The virus has a wide host range, is highly virulent and leads to mortality rates of 100% within days in the case of cultured penaeid shrimps. Most of the cultured penaeid shrimps (Penaeus monodon, Marsupenaeus japonicus, Litopenaeus vannamei, and Fenneropenaeus indicus) are natural hosts of the virus. Several non-penaeid shrimps were also found to be severely infected during experimental challenges. Many crustaceans like crabs (Scylla spp., Portunus spp.), spiny lobsters (Panulirus spp.), crayfish (Astacus spp., Cherax spp.) and freshwater shrimp (Macrobrachium spp.) are reported to be infected with variable severities depending on the life stage of the host and presence of external stressors (temperature, salinity, bacterial diseases, pollutants).
Clinical signs of WSSV include a sudden reduction in food consumption, lethargy, loose cuticle and often reddish discolouration, and the presence of white spots of 0.5 to 2.0 mm in diameter on the inside surface of the carapace, appendages and cuticle over the abdominal segments.
In the host, WSSV infects a wide variety of cells from ectodermal and mesodermal origin. Histological changes are seen in the gill epithelium, antennal gland, haematopoeitic tissue, nervous tissue, connective tissue and intestinal epithelial tissue.
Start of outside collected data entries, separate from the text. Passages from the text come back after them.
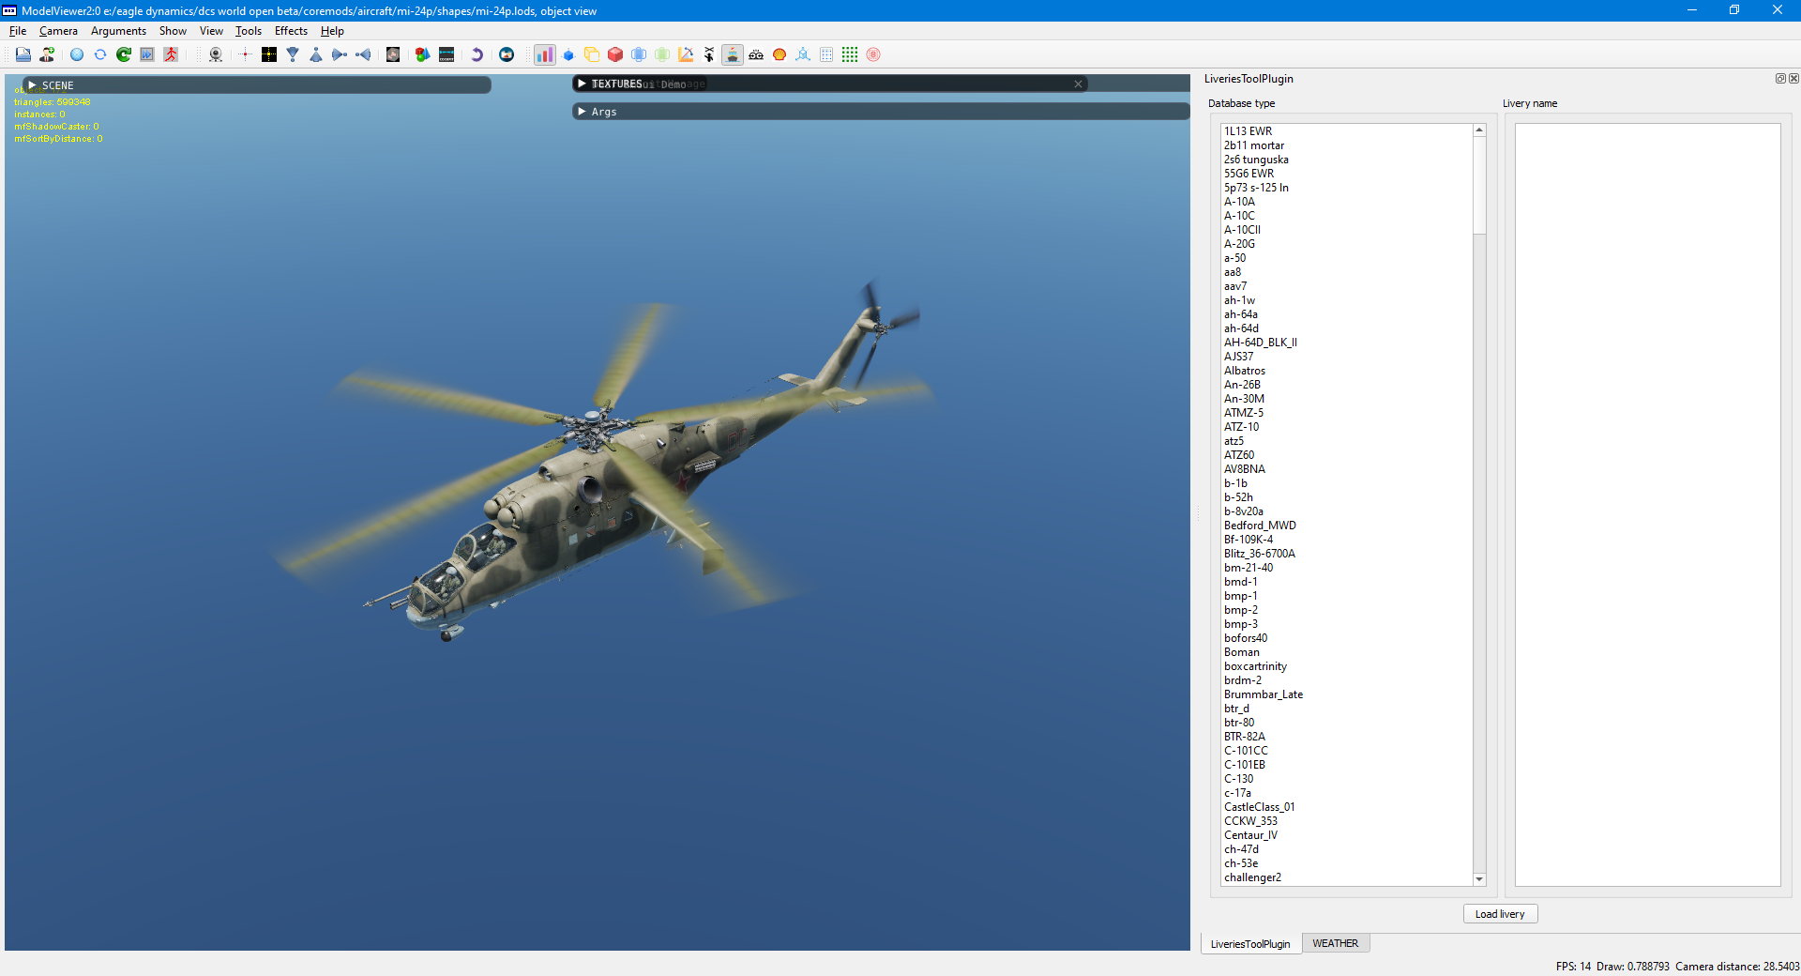Click the green dotted grid icon
Viewport: 1801px width, 976px height.
(x=850, y=54)
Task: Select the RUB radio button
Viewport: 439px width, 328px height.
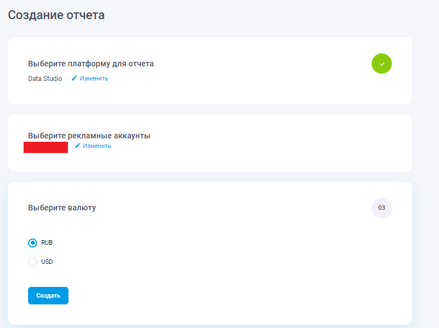Action: click(33, 243)
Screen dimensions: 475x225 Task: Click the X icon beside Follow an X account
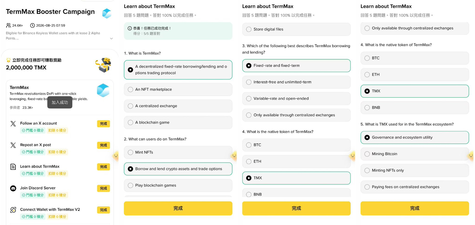pyautogui.click(x=13, y=124)
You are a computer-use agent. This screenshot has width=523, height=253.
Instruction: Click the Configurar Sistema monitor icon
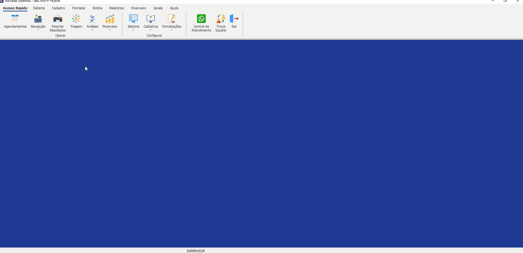click(x=133, y=19)
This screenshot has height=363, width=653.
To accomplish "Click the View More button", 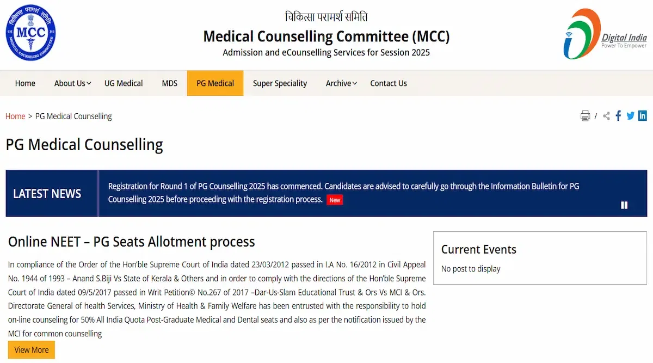I will tap(32, 350).
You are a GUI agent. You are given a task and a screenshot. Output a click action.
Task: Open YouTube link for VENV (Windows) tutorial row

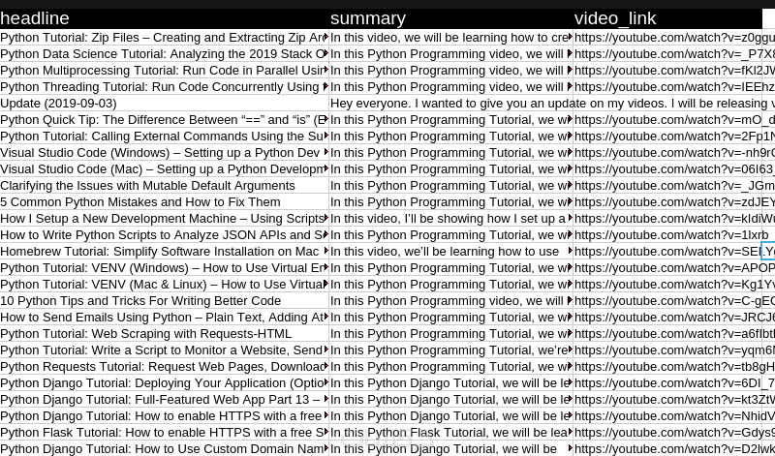[x=674, y=268]
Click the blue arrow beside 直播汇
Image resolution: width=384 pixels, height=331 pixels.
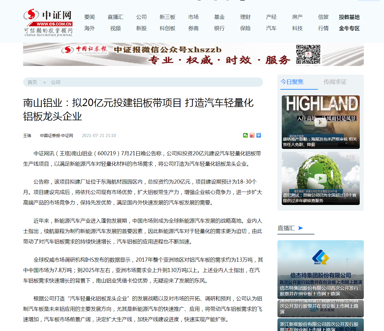(301, 228)
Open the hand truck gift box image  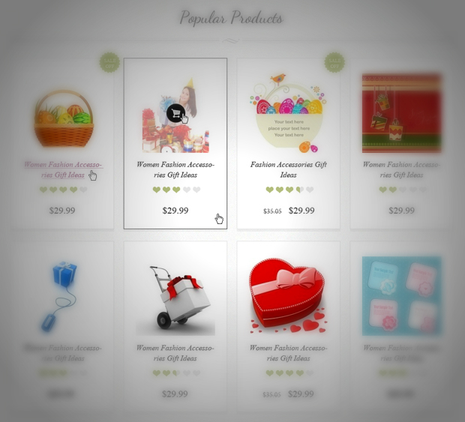pyautogui.click(x=176, y=301)
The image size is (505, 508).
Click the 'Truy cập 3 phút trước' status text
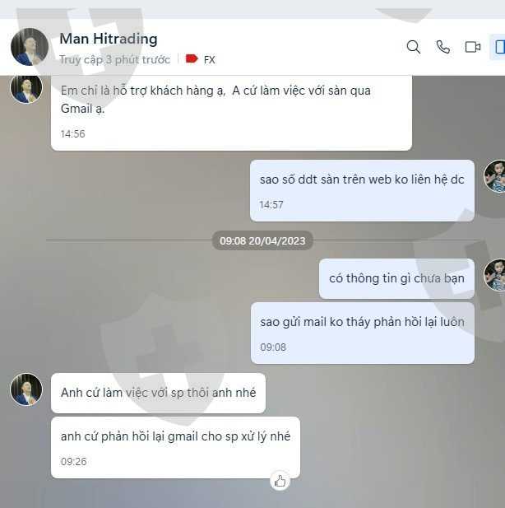point(114,59)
Infected cells have prominent intranuclear occlusions that initially stain eosinophilic, but become basophilic with age; hypertrophied nuclei with chromatin margination; and cytoplasmic clearing.[8] Pathogenesis involves widespread tissue necrosis and disintegration.
White spots on the shell of infected shrimp under scanning electron microscope appear as large, dome-shaped spots on the carapace measuring 0.3 to 3 mm in diameter. Smaller white spots of 0.02 to 0.1 mm appear as linked spheres on the cuticle surface. Chemical composition of the spots is similar to the carapace, calcium forming 80–90% of the total material and it is suggested to have derived from abnormalities of the cuticular epidermis.[9]
A number of biochemical changes have been reported after infection with this virus:[10] glucose consumption and plasma lactate concentration increase, glucose 6 phosphate dehydrogenase activity increases and triglyceride concentration decreases. The voltage dependent anion channel of the mitochondrion is also up regulated.
Infection with WSSV differs from other described penaeid infections Yellowhead virus (YHV) and Infectious Hypodermal and Hematopoietic Necrosis virus (IHHNV) in the described histological findings as YHV has a reduced tissue specificity, infecting only the intestinal epithelial tissues and IHHNV causes intranuclear occlusions that stain eosinophillic but do not change over the course of the infection.[8]
Rapid and specific diagnosis of the virus can be accomplished using nested[8] or real-time polymerase chain reaction (PCR).[11]
There are no available treatments for WSS.
A large number of disinfectants are widely used in shrimp farms and hatcheries to prevent an outbreak. Stocking of uninfected shrimp seeds and rearing them away from environmental stressors with extreme care to prevent contamination are useful management measures.